On Tuesday, a US Food and Drug Administration (FDA) advisory committee voted unanimously in favour of approving IDegLira, Novo Nordisk’s combination of Tresiba (insulin degludec) and Victoza (liraglutide) to treat adults with type 2 diabetes.
And yesterday saw the same committee vote 12-2 in favour of Sanofi’s iGlarLixi, another combination – with Sanofi’s own basal insulin glargine and GLP-1 receptor agonist lixisenatide - which will also offer patients a once-daily, single injection.
Both results were welcomed by the respective drugmakers, with Sanofi’s R&D president Elias Zerhouni saying in a statement that his firm’s fixed-ratio product “may address some of the unmet needs of adults living with type 2 diabetes who are considering initiating or intensifying insulin,” through the two ingredients, “both of which can contribute to HbA1c lowering.”

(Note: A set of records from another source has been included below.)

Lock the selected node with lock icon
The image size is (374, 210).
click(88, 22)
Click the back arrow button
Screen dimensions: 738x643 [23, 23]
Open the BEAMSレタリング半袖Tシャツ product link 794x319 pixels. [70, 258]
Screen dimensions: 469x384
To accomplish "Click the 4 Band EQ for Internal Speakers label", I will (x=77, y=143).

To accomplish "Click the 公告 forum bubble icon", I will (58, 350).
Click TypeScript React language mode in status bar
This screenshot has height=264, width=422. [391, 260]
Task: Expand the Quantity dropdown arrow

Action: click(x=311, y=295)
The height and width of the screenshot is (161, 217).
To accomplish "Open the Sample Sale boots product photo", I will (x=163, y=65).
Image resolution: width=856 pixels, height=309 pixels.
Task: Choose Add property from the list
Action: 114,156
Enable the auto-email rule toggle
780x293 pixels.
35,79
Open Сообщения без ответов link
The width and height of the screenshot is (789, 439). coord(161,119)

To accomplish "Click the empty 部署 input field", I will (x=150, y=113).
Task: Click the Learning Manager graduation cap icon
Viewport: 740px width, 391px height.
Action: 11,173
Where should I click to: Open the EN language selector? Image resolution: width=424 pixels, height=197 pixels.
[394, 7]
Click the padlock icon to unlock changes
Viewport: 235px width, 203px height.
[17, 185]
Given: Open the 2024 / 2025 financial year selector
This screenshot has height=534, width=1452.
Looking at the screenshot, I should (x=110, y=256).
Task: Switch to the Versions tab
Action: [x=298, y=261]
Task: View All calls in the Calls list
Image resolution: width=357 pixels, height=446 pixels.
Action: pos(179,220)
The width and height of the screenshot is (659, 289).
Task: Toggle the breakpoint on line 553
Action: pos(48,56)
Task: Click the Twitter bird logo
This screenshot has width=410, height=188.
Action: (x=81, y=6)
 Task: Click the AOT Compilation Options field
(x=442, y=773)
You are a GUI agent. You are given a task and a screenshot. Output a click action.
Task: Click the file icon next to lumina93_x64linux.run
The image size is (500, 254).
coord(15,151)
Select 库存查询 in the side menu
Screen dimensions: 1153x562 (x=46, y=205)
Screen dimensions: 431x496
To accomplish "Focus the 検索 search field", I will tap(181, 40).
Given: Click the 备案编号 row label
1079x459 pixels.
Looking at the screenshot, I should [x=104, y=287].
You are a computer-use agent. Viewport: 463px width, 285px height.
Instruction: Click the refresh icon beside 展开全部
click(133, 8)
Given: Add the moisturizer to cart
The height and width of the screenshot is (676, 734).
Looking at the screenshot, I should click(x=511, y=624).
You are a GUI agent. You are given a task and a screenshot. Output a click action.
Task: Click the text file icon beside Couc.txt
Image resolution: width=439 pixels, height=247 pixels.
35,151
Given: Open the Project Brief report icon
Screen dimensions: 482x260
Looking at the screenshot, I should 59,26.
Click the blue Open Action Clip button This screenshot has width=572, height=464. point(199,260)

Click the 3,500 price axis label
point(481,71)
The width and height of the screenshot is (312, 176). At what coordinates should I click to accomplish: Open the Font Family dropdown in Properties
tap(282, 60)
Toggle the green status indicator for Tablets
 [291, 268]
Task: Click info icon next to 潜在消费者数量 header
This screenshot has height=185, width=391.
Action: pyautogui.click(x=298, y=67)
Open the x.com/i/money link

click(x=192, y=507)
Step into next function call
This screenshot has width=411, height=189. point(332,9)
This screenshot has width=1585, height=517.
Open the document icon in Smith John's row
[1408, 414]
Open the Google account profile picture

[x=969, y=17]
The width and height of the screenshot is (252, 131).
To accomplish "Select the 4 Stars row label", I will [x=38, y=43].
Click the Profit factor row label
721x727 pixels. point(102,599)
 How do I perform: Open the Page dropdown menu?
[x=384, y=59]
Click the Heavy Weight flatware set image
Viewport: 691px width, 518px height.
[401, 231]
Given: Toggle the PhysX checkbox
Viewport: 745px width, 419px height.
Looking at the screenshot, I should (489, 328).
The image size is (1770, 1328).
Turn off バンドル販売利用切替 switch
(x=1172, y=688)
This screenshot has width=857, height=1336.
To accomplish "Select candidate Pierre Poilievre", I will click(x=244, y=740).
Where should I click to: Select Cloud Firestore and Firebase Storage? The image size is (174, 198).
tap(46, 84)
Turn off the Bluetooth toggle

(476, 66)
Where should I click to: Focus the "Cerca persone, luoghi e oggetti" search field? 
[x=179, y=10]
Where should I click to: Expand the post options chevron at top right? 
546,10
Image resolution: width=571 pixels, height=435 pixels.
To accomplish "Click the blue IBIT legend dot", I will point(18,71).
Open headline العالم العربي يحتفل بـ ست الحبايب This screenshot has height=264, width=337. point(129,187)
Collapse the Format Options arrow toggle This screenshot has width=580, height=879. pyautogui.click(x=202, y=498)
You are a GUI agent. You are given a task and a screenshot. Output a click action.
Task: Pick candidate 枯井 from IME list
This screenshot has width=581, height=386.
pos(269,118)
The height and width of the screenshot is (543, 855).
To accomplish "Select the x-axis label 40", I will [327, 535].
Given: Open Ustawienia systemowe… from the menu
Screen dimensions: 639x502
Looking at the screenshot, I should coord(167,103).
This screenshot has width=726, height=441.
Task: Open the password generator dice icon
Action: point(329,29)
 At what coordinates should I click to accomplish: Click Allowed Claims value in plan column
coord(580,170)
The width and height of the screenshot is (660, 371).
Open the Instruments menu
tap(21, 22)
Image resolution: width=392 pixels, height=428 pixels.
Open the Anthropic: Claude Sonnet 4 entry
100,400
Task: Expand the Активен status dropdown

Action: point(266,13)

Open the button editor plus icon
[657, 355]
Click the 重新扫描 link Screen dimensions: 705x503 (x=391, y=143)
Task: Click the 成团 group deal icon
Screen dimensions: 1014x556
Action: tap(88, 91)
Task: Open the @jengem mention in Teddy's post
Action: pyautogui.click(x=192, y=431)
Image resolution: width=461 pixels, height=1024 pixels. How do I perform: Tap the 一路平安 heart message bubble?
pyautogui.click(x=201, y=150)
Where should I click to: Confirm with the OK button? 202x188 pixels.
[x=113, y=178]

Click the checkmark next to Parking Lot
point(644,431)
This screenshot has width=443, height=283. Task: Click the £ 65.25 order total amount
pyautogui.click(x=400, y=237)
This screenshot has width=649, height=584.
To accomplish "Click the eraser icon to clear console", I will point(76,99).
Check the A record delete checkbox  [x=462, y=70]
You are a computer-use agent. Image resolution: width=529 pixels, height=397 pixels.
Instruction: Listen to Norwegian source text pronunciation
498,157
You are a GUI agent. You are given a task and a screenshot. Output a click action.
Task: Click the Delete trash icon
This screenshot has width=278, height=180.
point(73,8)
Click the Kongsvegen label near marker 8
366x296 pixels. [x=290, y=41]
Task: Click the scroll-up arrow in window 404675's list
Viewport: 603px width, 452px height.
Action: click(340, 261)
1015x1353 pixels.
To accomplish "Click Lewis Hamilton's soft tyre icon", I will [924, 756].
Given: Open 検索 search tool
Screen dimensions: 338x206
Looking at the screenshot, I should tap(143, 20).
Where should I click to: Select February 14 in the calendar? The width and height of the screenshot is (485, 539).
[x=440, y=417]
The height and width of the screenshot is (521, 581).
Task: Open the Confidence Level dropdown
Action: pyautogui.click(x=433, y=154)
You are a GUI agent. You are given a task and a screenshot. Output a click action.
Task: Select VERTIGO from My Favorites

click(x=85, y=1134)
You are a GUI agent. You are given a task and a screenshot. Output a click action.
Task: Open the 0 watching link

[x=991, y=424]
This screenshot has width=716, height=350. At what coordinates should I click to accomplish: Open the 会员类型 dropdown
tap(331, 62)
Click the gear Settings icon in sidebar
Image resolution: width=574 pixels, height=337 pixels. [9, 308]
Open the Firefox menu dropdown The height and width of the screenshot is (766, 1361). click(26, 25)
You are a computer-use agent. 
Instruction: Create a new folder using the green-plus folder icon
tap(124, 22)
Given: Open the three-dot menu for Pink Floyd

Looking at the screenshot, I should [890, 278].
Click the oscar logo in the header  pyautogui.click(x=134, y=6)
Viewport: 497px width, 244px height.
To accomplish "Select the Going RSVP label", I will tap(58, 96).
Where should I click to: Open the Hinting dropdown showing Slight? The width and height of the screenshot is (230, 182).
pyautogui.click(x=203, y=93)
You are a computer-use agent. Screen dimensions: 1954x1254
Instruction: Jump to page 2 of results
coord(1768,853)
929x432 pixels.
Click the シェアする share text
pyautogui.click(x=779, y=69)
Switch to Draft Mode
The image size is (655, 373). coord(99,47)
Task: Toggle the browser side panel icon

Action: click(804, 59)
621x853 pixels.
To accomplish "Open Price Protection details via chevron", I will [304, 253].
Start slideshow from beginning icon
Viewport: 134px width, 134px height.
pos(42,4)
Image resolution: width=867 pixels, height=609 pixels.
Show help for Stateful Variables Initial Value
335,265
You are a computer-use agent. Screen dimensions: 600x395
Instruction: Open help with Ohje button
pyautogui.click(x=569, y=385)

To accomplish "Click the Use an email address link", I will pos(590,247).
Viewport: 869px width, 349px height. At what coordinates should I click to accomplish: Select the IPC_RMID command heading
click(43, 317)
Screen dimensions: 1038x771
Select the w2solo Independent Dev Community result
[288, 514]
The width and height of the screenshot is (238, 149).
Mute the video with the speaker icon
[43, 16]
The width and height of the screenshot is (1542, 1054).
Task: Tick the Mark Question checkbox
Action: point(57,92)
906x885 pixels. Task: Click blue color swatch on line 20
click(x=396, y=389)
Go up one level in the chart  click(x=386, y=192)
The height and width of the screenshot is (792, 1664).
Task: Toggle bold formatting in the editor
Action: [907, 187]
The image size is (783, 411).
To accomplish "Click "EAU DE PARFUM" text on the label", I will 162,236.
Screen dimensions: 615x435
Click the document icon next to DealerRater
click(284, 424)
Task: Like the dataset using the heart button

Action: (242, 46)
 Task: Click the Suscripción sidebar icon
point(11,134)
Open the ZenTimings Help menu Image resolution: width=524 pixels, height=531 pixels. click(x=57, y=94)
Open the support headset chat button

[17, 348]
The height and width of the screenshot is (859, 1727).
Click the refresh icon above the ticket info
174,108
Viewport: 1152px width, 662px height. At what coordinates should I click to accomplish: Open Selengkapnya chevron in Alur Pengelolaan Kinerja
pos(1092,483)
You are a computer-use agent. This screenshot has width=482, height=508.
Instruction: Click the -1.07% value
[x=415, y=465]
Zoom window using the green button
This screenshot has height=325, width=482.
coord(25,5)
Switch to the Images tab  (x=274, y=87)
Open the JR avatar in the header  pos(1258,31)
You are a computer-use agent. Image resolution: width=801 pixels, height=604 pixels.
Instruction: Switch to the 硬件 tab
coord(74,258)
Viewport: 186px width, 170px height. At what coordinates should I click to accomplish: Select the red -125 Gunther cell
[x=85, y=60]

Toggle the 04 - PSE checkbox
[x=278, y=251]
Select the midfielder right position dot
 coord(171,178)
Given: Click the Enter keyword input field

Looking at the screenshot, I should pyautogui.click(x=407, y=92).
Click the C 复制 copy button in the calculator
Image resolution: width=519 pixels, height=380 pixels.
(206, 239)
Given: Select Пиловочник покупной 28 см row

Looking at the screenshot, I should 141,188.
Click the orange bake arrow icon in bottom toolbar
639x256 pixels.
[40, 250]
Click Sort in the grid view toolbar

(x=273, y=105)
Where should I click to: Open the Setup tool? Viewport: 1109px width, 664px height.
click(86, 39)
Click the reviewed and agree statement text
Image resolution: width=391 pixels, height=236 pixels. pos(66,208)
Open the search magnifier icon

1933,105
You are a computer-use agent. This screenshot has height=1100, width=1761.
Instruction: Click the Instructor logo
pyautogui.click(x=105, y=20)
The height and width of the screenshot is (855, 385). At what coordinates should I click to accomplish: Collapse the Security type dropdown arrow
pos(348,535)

But if both combinations end up approved, Novo Nordisk and Sanofi could end up in a pricing battle to gain market dominance, according to Diabetic Investor’s David Kliff.
“Many in the diabetes world will hail these two votes as major victories, that patients will soon have more treatment options to choose from,” he said in a note. But “from a practical standpoint we still believe that both Sanofi and Novo will find it tough going with payors.”
Furthermore, while there is a place for both products on the market, there are many other options available to patients with Type 2 diabetes and so, Kliff believes, neither will become a blockbuster.
“Whatever sales are reached they will come at a step price as payors will do what they always do when there are two me-too copycat drugs which do the same thing the same way competing against each other: they will demand and receive lower prices combined with higher rebates in exchange for favorable formulary placement.”
Novo Nordisk saw its product approved in the EU in September 2014 under the name Xultophy, while Sanofi submitted its drug for regulatory review in March this year.